Właściciel Facebooka i Instagrama koncern Meta, wycofuje się ze swoich wcześniejszych zapowiedzi, że w niektórych krajach nie będzie blokować postów wzywających do przemocy wobec rosyjskich żołnierzy i śmierci prezydenta Rosji Władimira Putina lub prezydenta Białorusi Aleksandra Łukaszenki w kontekście inwazji na Ukrainę.

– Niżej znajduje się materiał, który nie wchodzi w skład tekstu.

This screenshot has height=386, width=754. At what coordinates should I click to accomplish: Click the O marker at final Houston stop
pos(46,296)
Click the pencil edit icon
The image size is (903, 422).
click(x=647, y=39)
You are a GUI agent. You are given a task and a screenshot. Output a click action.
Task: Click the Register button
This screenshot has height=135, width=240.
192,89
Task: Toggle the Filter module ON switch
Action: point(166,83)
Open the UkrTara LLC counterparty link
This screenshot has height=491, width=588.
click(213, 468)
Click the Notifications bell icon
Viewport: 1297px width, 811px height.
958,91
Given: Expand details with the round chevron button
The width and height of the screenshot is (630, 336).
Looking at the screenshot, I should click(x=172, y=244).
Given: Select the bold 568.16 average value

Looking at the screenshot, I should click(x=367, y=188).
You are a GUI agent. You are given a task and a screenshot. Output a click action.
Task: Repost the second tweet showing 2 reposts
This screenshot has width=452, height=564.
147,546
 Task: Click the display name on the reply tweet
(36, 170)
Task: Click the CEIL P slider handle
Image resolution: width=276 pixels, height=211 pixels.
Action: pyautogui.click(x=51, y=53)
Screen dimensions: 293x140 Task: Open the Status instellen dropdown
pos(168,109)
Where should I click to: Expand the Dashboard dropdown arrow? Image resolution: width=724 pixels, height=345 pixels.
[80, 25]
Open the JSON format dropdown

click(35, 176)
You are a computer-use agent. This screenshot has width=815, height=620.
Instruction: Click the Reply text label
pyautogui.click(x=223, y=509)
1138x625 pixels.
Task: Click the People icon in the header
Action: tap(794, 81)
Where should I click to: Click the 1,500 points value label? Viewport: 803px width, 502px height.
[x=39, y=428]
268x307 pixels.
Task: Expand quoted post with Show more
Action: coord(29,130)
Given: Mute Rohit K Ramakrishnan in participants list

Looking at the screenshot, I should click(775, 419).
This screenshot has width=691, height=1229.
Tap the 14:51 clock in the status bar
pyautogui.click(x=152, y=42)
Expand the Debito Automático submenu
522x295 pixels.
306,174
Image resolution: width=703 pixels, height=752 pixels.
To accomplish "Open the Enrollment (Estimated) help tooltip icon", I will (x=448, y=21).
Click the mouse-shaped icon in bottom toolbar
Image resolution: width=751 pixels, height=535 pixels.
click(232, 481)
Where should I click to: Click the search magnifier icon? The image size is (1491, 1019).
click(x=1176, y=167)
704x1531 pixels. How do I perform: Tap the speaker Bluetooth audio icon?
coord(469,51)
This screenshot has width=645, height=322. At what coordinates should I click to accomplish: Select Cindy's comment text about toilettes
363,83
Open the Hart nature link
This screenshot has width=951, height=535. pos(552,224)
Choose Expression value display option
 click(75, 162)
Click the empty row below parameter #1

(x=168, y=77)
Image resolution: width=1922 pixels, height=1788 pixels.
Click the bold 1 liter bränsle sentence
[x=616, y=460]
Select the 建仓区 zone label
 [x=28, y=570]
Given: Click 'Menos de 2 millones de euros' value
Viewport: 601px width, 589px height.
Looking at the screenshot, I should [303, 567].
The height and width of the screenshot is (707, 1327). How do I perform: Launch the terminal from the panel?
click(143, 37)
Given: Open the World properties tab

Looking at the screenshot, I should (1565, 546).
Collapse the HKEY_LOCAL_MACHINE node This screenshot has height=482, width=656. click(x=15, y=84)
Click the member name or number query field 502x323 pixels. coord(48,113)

Kilka dni temu przedstawiciel firmy Meta przekazał informację, że związku z rosyjską inwazją na Ukrainę w niektórych krajach dopuszczone zostaną formy ekspresji politycznej, które normalnie naruszałyby zasady Facebooka czy Instagrama, takie jak np. „śmierć rosyjskim najeźdźcom” (pisaliśmy o tym TUTAJ).
Jak podaje Reuters, Meta sprecyzowała, że tymczasowa zmiana w polityce moderowania treści miała zastosowanie tylko na Ukrainie, aby umożliwić użytkownikom w tym kraju wyrażanie sprzeciwu wobec rosyjskiego ataku. Agencja przytacza wpis prezesa Meta ds. globalnych Nicka Clegga, który tłumaczy, że firma zawęża wytyczne, „aby wyraźnie powiedzieć, że nie zezwalamy na wezwania do śmierci głowy państwa na naszych platformach”. Firma nie będzie też dopuszczać wpisów zawierających wezwania do przemocy wobec Rosjan.
„Meta sprzeciwia się rusofobii. Nie tolerujemy na naszej platformie wezwania do ludobójstwa, czystek etnicznych ani wszelkiego rodzaju dyskryminacji, nękania lub przemocy wobec Rosjan” – stwierdził Clegg, cytowany przez Reuters.